Lifespan and maximum adult body size are fundamental life history traits that vary considerably between species (Healy et al., 2014). The maximum lifespan among vertebrates, for example, ranges from over 211 years in the bowhead whale (Balaena mysticetus) to only 59 days in the pygmy goby (Eviota sigillata) whereas body sizes ranges from 136,000 kg in the blue whale (Balaenoptera musculus) to 0.5 g in the Eastern red-backed salamander (Plethodon cinereus) (Healy et al., 2014). Similar to other life history traits, such as body size and metabolic rate or body size and age at maturation, body size and lifespan are strongly correlated such that larger species tend to live longer than smaller species (Figure 1A). While abiotic and biological factors have been proposed as major drivers of maximum body size evolution in animals, maximum body size within tetrapods appears to be largely determined by biology (Smith et al., 2010; Sookias et al., 2012). Mammals, for example, likely share biological constraints on the evolution of very large body sizes with rare breaks in those constraints underlying the evolution of gigantism in some lineages (Sookias et al., 2012), such as Proboscideans (elephants and their and extinct relatives), Cetaceans (whales), and the extinct hornless rhinoceros Paraceratherium (‘Walter’).
Figure 1. Body size evolution in vertebrates. (A) Relationship between body mass (g) and lifespan (years) among 2,556 vertebrates. Blue line shows the linear regression between log (body mass) and log (lifespan), R2=0.32. (B) Body size comparison between living (African and Asian elephants) and extinct (Steppe mammoth) Proboscideans, Cetaceans (Minke whale), and the extinct hornless rhinoceros Paraceratherium (‘Walter’), and humans.
A major constraint on the evolution of large body sizes in animals is an increased risk of developing cancer. If all cells have a similar risk of malignant transformation and equivalent cancer suppression mechanisms, organism with many cells should have a higher risk of developing cancer than organisms with fewer cells; Similarly organisms with long lifespans have more time to accumulate cancer-causing mutations than organisms with shorter lifespans and therefore should be at an increased risk of developing cancer, a risk that is compounded in large bodied, long-lived organisms . There are no correlations, however, between body size and cancer risk or lifespan and cancer risk across species , this lack of correlation is often referred to as ‘Peto’s Paradox’. Epidemiological studies in wild populations of Swedish roe deer (Capreolus capreolus) and beluga whales (Delphinapterus leucas) in the highly polluted St. Lawrence estuary, for example, found cancer accounted for only 2% (Aguirre et al., 1999)and 27% of mortality, respectively, much lower than expected given body size of these species.
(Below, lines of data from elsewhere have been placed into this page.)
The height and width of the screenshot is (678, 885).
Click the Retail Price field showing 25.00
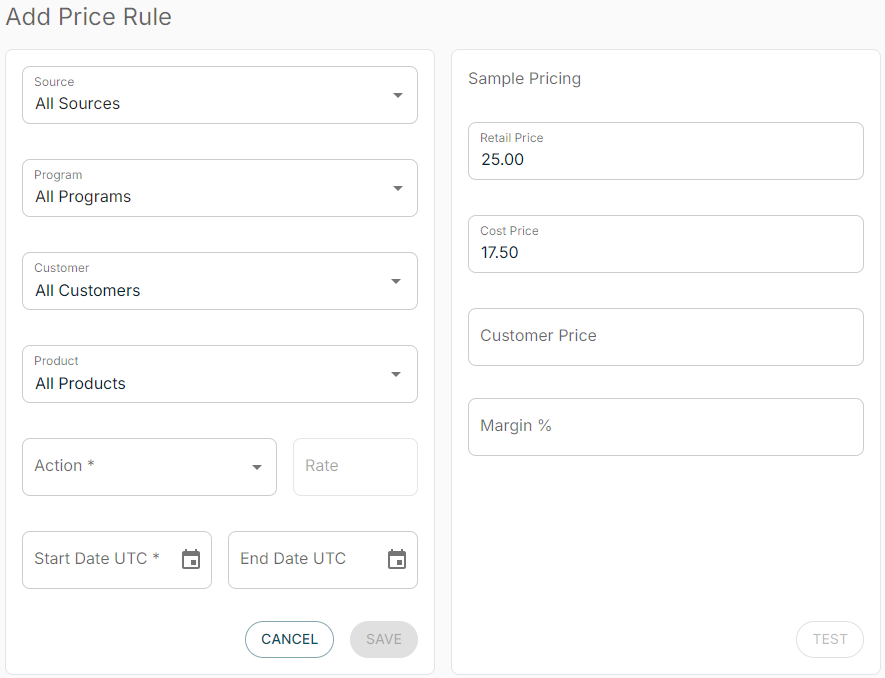(665, 151)
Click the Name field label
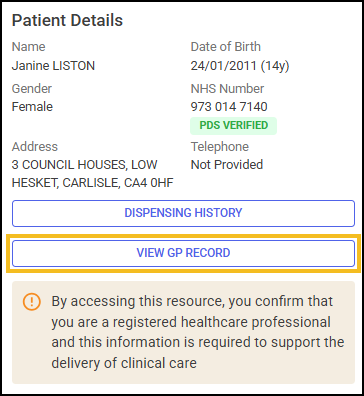 pyautogui.click(x=29, y=47)
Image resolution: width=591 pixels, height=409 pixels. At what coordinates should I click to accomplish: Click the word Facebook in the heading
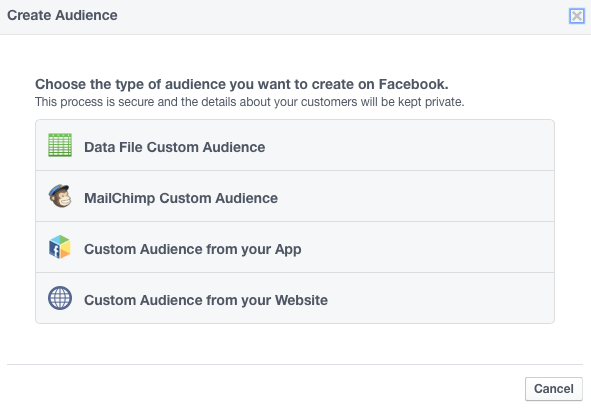[x=413, y=84]
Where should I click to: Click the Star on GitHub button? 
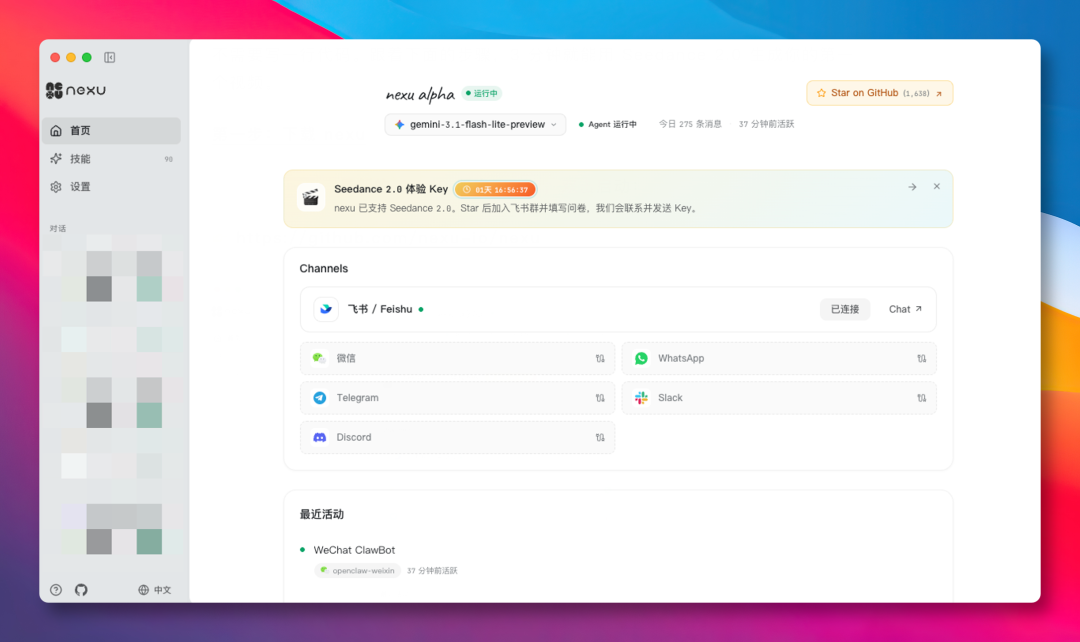[879, 92]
Among the mechanisms large, long lived animals may have evolved that resolve Peto’s paradox are a decrease in the copy number of oncogenes, an increase in the copy number of tumor suppressor genes, reduced metabolic rates leading to decreased free radical production, reduced retroviral activity and load, increased immune surveillance, and selection for “cheater” tumors that parasitize the growth of other tumors, among many others. Naked mole rats (Heterocephalus glaber), for example, which have very long lifespans for a small-bodied organism evolved cells with extremely sensitive contact inhibition likely acting as a constraint on tumor growth and metastasis. Similarly long-lived blind mole rats (Splanx sp.) evolved an enhanced TP53-signaling and necrotic cell death mechanisms that also likely constrains tumor growth. Thus while some of the mechanisms that underlie cancer resistance in small long-lived mammals have been identified, the mechanisms by which large bodied animals evolved enhanced cancer resistance are unknown.
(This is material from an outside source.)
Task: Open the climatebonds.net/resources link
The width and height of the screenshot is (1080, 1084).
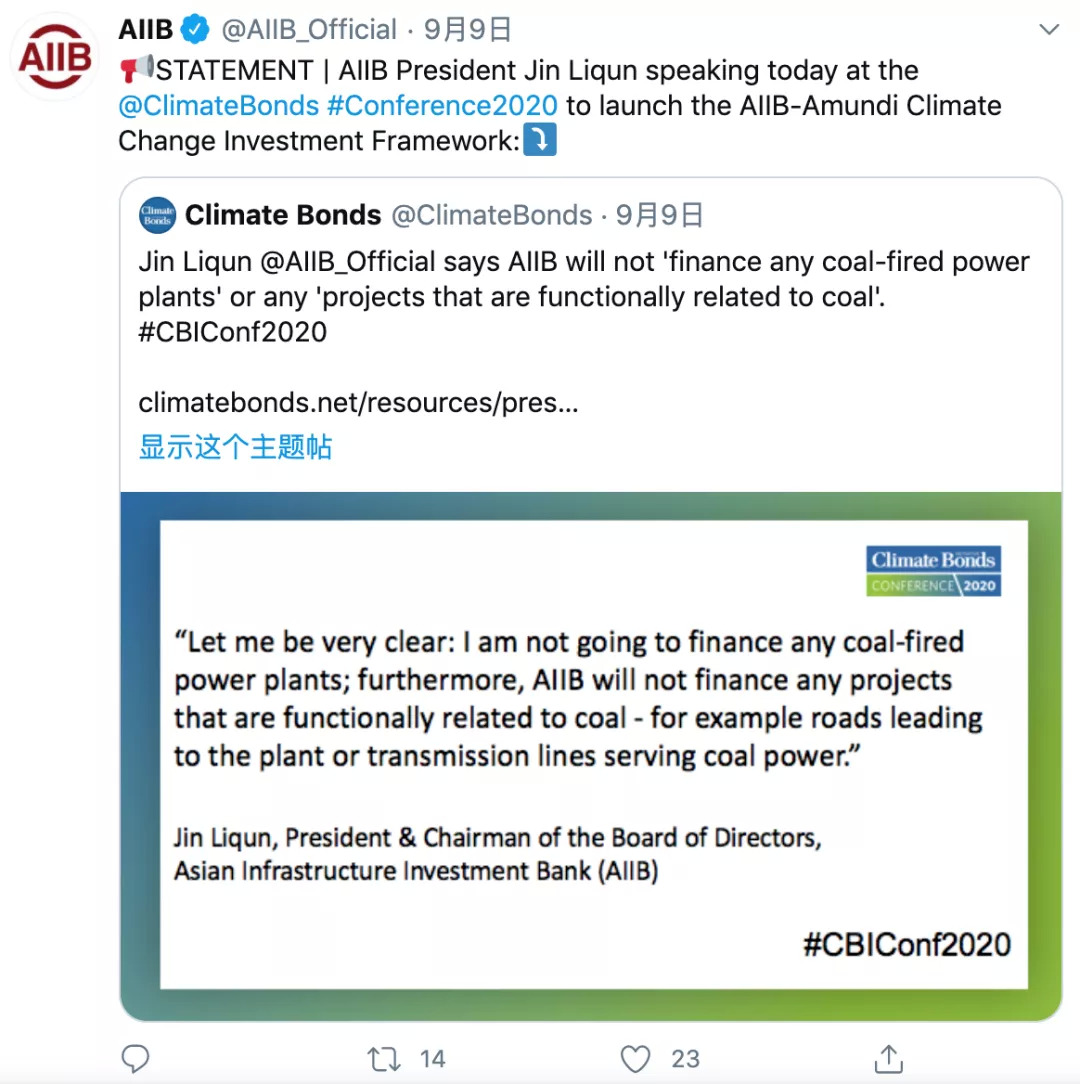Action: [x=358, y=402]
We use evolutionary genomics and comparative cell biology to explore the mechanisms by which elephants, the largest extant land mammal (Figure 1B), have evolved enhanced resistance to cancer. For example, we have found that elephant cells have an enhanced response to DNA-damage that is mediated by a hyperactive TP53 signaling pathway, and that the elephant genome encodes numerous functional TP53 retrogenes (TP53RTGs). While TP53RTGs do not appear to be functionally equivalent with TP53, they do augment TP53 signaling. We are currently exploring the function of these TP53RTGs as well as other elephant specific changes that may be related to cancer resistance.